People against this aren't saying the parents don't love her. We are saying they are misguided and shouldn't have had this option. Ashley deserves to grow into a young woman regardless of her disabilities, She hasn't had one operation, she has had at least 3 (breasts, uretus and appendix) Maybe done at the same time, but she has had to endure recovery from each site.

Has anyone been on the forums of disabled adults (ouch for example) There are no 'fors' over there. Might make some people feel very differently. No one I know (that has a disabled or learning disabled child/adult) can see any positives for Ashley, it's for the parents.

Just as a matter of interest, I have read an article today by the mother of a 14 year old girl who has global brain damage. She understands very little 'apart from her own name', is fed through stomach tubes, wears nappies but is able to smile and pull faces when she is unhappy. Her mother wishes the treatment had been available to her when she was young enough.
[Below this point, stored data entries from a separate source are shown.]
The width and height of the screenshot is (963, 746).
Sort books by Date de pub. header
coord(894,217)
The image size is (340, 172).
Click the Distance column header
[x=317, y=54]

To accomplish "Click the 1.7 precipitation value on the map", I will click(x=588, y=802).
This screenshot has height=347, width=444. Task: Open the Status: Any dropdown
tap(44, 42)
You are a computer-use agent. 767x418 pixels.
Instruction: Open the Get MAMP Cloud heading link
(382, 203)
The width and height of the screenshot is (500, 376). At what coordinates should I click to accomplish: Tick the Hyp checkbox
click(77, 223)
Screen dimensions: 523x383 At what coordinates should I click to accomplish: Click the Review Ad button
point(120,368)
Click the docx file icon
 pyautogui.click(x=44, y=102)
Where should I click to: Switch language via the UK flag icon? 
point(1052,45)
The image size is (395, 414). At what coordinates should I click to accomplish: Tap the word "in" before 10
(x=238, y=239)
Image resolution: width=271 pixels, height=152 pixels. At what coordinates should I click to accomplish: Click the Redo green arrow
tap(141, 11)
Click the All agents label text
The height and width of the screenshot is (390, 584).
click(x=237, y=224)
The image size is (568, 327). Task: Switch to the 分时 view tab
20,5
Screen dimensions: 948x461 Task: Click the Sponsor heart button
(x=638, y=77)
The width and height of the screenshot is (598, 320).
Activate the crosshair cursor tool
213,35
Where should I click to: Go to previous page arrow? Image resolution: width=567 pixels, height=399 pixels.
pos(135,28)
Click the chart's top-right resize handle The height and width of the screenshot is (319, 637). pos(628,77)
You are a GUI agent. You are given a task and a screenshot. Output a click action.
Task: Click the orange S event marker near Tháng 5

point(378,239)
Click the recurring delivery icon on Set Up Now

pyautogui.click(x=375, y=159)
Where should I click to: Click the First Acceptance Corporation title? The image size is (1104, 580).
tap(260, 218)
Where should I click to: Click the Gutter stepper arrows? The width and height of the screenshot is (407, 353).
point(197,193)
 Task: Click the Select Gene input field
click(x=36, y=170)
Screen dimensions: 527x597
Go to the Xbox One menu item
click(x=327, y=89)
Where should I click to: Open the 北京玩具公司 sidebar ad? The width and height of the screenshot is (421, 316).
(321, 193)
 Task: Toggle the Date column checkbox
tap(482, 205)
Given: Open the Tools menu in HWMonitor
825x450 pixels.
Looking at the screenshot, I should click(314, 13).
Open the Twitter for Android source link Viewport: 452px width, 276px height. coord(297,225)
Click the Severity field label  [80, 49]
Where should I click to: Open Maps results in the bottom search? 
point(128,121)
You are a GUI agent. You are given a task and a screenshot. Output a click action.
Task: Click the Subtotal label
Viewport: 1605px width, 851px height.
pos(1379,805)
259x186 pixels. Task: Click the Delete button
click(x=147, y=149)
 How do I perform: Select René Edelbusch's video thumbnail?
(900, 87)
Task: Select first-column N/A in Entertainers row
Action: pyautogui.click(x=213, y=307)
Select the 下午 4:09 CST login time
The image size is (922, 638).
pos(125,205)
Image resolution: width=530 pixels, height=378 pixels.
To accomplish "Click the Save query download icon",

In her words "she is now 5'1" and weighs five-and-a-half stones. Every year, more doors close for her and no new ones open. As she grows, her life is being eroded."

Says it all for me really. Up until now her parents have succeeded against all odds in giving her some kind of life (for example she loved being taken on childrens' rides at theme parks but is too big for them now), and soon they won't be able to. "Trying to keep her active and stimulated gets harder every month". No wonder her mother wishes she could have been kept 'small'.

Thank you Bigbird2003 I'm glad someone can realise what I'm trying to say.

I wont tell people here what a work colleague said about the whole issue' it will offend and get misconstrued. But lets just say as a male in my 40's I did shed a tear and I'm not ashamed to admit it.